-- Exercise instructions --
Each record below must be written out exactly as given.

-- Source material --
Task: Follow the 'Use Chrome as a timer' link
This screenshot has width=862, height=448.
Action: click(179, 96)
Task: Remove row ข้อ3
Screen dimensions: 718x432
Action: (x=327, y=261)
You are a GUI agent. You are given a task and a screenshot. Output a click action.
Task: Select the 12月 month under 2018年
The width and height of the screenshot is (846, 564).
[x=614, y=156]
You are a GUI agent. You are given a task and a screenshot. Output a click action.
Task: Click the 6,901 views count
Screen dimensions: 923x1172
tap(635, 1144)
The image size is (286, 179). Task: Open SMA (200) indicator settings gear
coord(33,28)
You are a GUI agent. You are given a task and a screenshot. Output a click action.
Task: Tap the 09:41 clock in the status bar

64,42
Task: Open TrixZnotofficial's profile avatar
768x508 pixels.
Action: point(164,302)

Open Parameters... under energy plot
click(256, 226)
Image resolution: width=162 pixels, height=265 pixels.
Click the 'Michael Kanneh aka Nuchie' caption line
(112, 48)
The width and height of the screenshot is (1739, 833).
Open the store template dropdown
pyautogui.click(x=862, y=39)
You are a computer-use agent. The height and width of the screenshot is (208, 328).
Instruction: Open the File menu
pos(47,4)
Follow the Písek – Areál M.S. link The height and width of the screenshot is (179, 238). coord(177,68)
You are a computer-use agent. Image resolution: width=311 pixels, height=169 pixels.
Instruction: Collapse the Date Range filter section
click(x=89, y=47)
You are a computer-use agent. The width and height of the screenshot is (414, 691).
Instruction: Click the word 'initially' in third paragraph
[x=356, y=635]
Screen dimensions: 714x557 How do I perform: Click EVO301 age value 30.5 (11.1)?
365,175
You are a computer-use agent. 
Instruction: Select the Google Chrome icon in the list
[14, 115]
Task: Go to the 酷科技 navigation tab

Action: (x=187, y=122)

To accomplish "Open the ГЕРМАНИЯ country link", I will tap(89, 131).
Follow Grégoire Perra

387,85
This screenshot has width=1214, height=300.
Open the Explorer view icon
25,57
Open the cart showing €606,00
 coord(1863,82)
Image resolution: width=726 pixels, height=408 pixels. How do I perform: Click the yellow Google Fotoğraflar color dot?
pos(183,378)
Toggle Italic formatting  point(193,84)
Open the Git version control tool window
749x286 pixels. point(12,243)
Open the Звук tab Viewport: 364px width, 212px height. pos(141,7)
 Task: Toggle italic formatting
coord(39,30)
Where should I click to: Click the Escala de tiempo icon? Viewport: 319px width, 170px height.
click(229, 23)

-- Response to the exercise --
Task: Follow the 'Use Chrome as a timer' link
This screenshot has width=862, height=448.
Action: click(179, 96)
Task: Remove row ข้อ3
Screen dimensions: 718x432
Action: (x=327, y=261)
You are a GUI agent. You are given a task and a screenshot. Output a click action.
Task: Select the 12月 month under 2018年
The width and height of the screenshot is (846, 564).
[x=614, y=156]
You are a GUI agent. You are given a task and a screenshot. Output a click action.
Task: Click the 6,901 views count
Screen dimensions: 923x1172
tap(635, 1144)
The image size is (286, 179). Task: Open SMA (200) indicator settings gear
coord(33,28)
You are a GUI agent. You are given a task and a screenshot. Output a click action.
Task: Tap the 09:41 clock in the status bar

64,42
Task: Open TrixZnotofficial's profile avatar
768x508 pixels.
Action: point(164,302)

Open Parameters... under energy plot
click(256, 226)
Image resolution: width=162 pixels, height=265 pixels.
Click the 'Michael Kanneh aka Nuchie' caption line
(112, 48)
The width and height of the screenshot is (1739, 833).
Open the store template dropdown
pyautogui.click(x=862, y=39)
You are a computer-use agent. The height and width of the screenshot is (208, 328).
Instruction: Open the File menu
pos(47,4)
Follow the Písek – Areál M.S. link The height and width of the screenshot is (179, 238). coord(177,68)
You are a computer-use agent. Image resolution: width=311 pixels, height=169 pixels.
Instruction: Collapse the Date Range filter section
click(x=89, y=47)
You are a computer-use agent. The width and height of the screenshot is (414, 691).
Instruction: Click the word 'initially' in third paragraph
[x=356, y=635]
Screen dimensions: 714x557 How do I perform: Click EVO301 age value 30.5 (11.1)?
365,175
You are a computer-use agent. 
Instruction: Select the Google Chrome icon in the list
[14, 115]
Task: Go to the 酷科技 navigation tab

Action: (x=187, y=122)

To accomplish "Open the ГЕРМАНИЯ country link", I will tap(89, 131).
Follow Grégoire Perra

387,85
This screenshot has width=1214, height=300.
Open the Explorer view icon
25,57
Open the cart showing €606,00
 coord(1863,82)
Image resolution: width=726 pixels, height=408 pixels. How do I perform: Click the yellow Google Fotoğraflar color dot?
pos(183,378)
Toggle Italic formatting  point(193,84)
Open the Git version control tool window
749x286 pixels. point(12,243)
Open the Звук tab Viewport: 364px width, 212px height. pos(141,7)
 Task: Toggle italic formatting
coord(39,30)
Where should I click to: Click the Escala de tiempo icon? Viewport: 319px width, 170px height.
click(229, 23)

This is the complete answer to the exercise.